Saved entries
* * * * * * *

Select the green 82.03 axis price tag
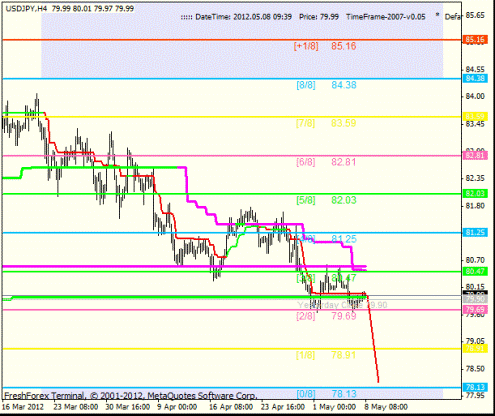The height and width of the screenshot is (416, 495). (475, 194)
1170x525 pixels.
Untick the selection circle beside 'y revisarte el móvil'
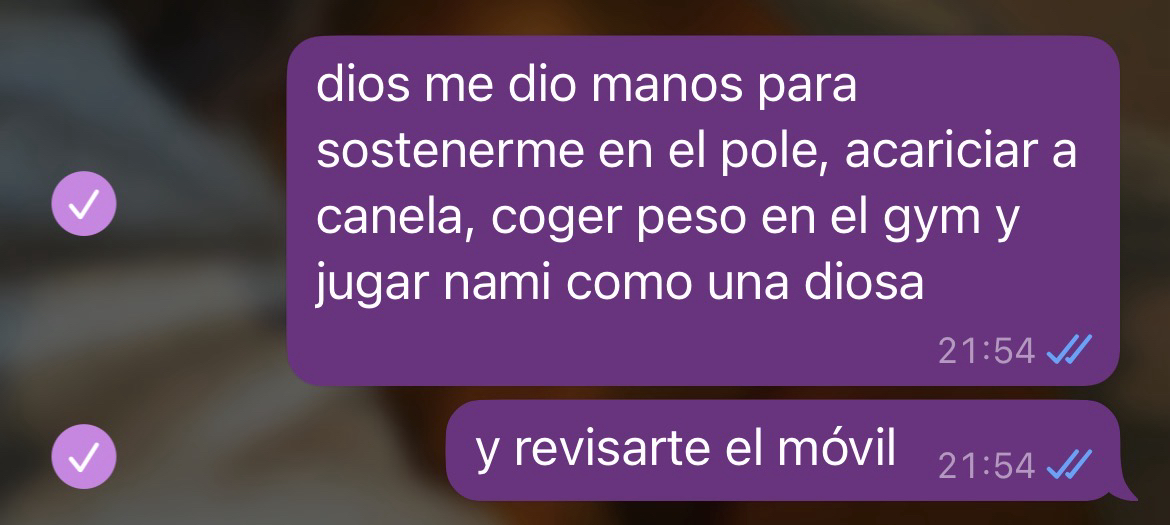(84, 456)
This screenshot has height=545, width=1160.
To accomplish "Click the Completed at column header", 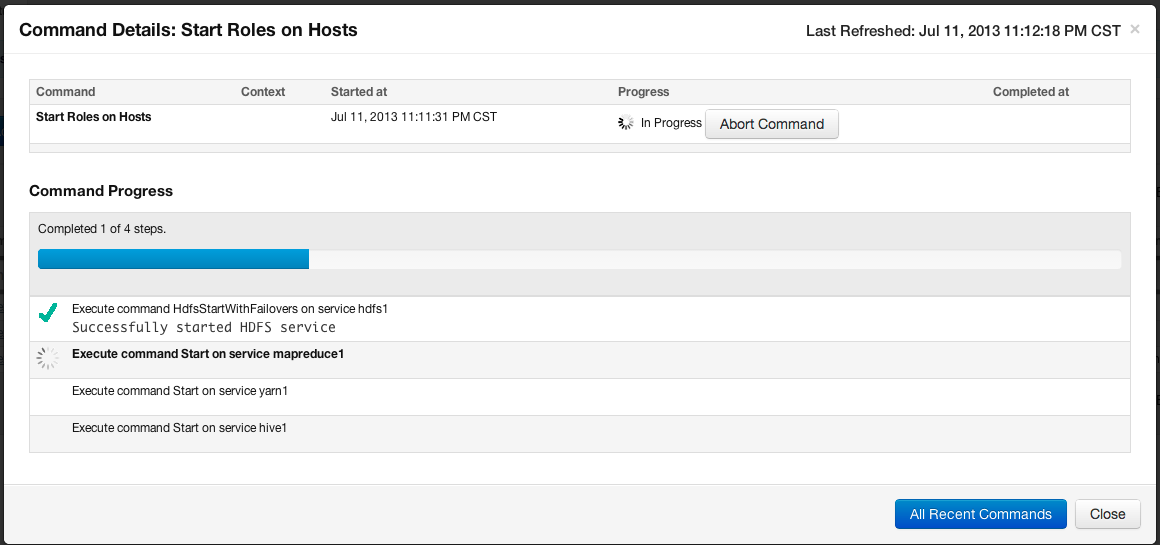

* * * * * * *

Would you please repeat the entries above verbatim, excluding each picture?

Select the green 82.03 axis price tag
The height and width of the screenshot is (416, 495). (475, 194)
1170x525 pixels.
Untick the selection circle beside 'y revisarte el móvil'
(84, 456)
This screenshot has height=545, width=1160.
To accomplish "Click the Completed at column header", 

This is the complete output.